Observation data Epoch J2000.0 Equinox J2000.0 (ICRS)
- Constellation: Sagitta
- Right ascension: 19^{h} 48^{m} 58.65978^{s}
- Declination: +19° 08′ 31.3516″
- Apparent magnitude (V): +5.00 (5.64 + 6.04 + 9.01)

Characteristics
- Spectral type: A3 Vnn (A1 V + A3 V)
- U−B color index: +0.06
- B−V color index: +0.10

Astrometry
- Proper motion (μ): RA: +17.63 mas/yr Dec.: +26.27 mas/yr
- Parallax (π): 12.79±0.67 mas
- Distance: 260 ± 10 ly (78 ± 4 pc)
- Absolute magnitude (M_{V}): +0.55

Orbit
- Period (P): 8487.9±4.9 d
- Semi-major axis (a): 0.13605±0.00044″
- Eccentricity (e): 0.7948±0.0019
- Inclination (i): 132.33±0.41°
- Longitude of the node (Ω): 340.97±0.68°
- Periastron epoch (T): 44199.6±5.9 HMJD
- Argument of periastron (ω) (secondary): 355.3±1.0°

Details

ζ Sge A
- Mass: 1.80 M_{☉}
- Radius: 1.7 R_{☉}
- Luminosity: 46 L_{☉}
- Surface gravity (log g): 3.89 cgs
- Temperature: 8,422±286 K
- Rotational velocity (v sin i): 240 km/s
- Age: 347 Myr
- Other designations: ζ Sge, 8 Sge, BD+19°4229, GC 27431, HD 187362, HIP 97496, HR 7546, SAO 105298, PPM 137034, ADS 12973, WDS J19490+1909AB

Database references
- SIMBAD: data

= Zeta Sagittae =

Star in the constellation Sagitta

Zeta Sagittae (ζ Sagittae) is triple star system in the northern constellation of Sagitta. It is visible to the naked eye, having a combined apparent visual magnitude of +5.00. Based upon an annual parallax shift of 12.79 mas, the distance to this star is approximately 260 light years.

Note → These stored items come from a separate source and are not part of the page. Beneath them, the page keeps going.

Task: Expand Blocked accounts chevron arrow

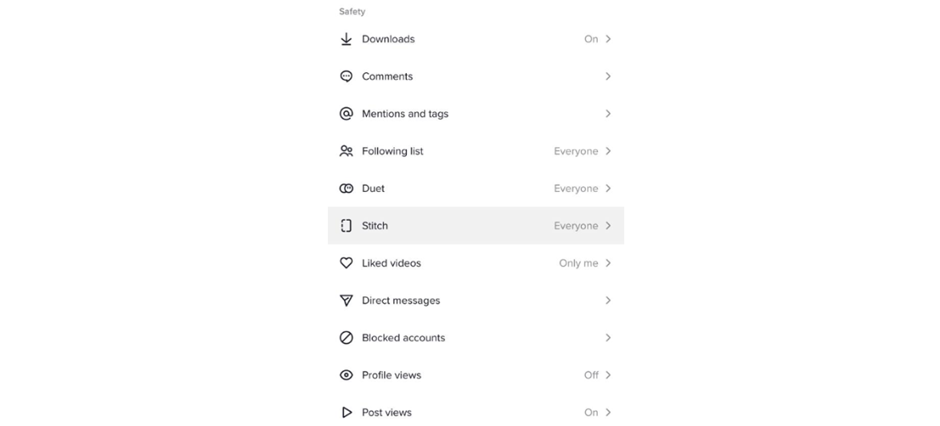Action: pyautogui.click(x=608, y=338)
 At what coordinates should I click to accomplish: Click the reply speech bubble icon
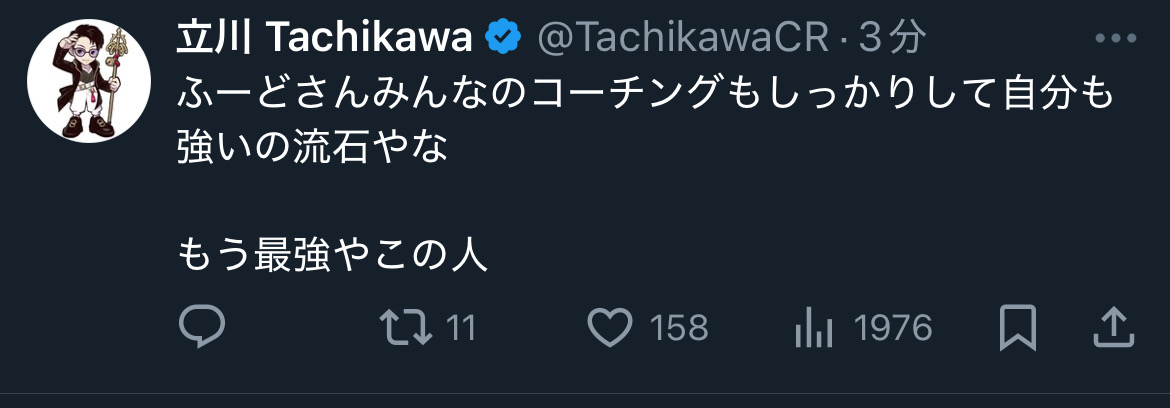(202, 327)
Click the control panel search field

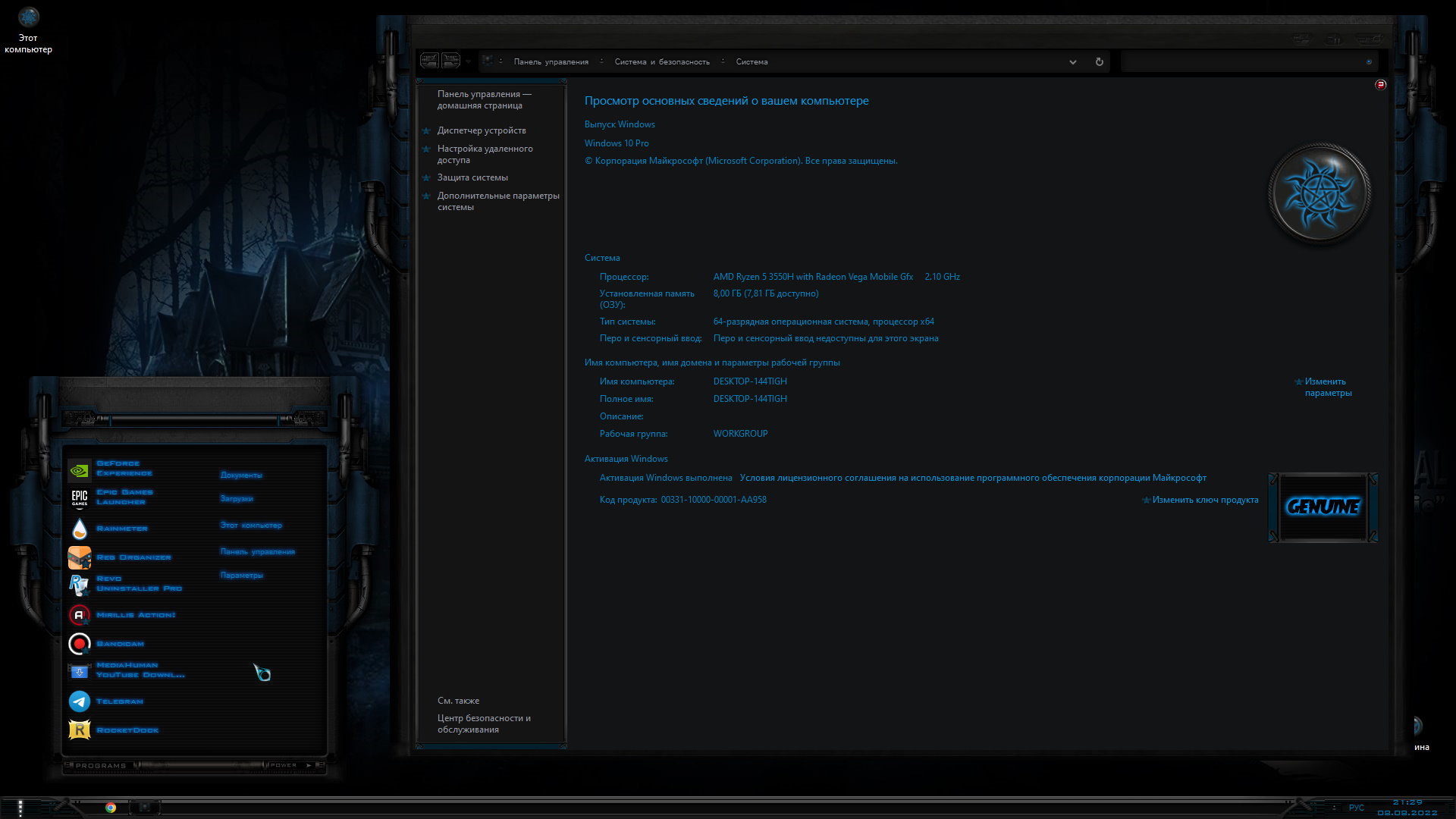click(1244, 62)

The inner pair is a visual binary system consisting of two A-type main-sequence stars with an orbital period of 8487.9 day, a semimajor axis of 0.136 arc seconds, and an eccentricity of 0.79. The primary, component A, has a visual magnitude of 5.64 with a stellar classification of A3 Vnn, where the 'nn' suffix indicates "nebulous" lines due to rotation. It is spinning rapidly with a projected rotational velocity of 240 km/s. This is giving the star an oblate shape with an equatorial bulge that is 14% larger than the polar radius.

The secondary member, component B, is a magnitude 6.04 star, while the more distant component C is magnitude 9.01 and lies at an angular separation of 8.330 arc seconds from the other two.

==Naming==
In Chinese, 左旗 (Zuǒ Qí), meaning Left Flag, refers to an asterism consisting of ζ Sagittae, α Sagittae, β Sagittae, δ Sagittae, γ Sagittae, 13 Sagittae, 11 Sagittae, 14 Sagittae and ρ Aquilae. Consequently, the Chinese name for ζ Sagittae itself is 左旗四 (Zuǒ Qí sì, the Fourth Star of Left Flag.)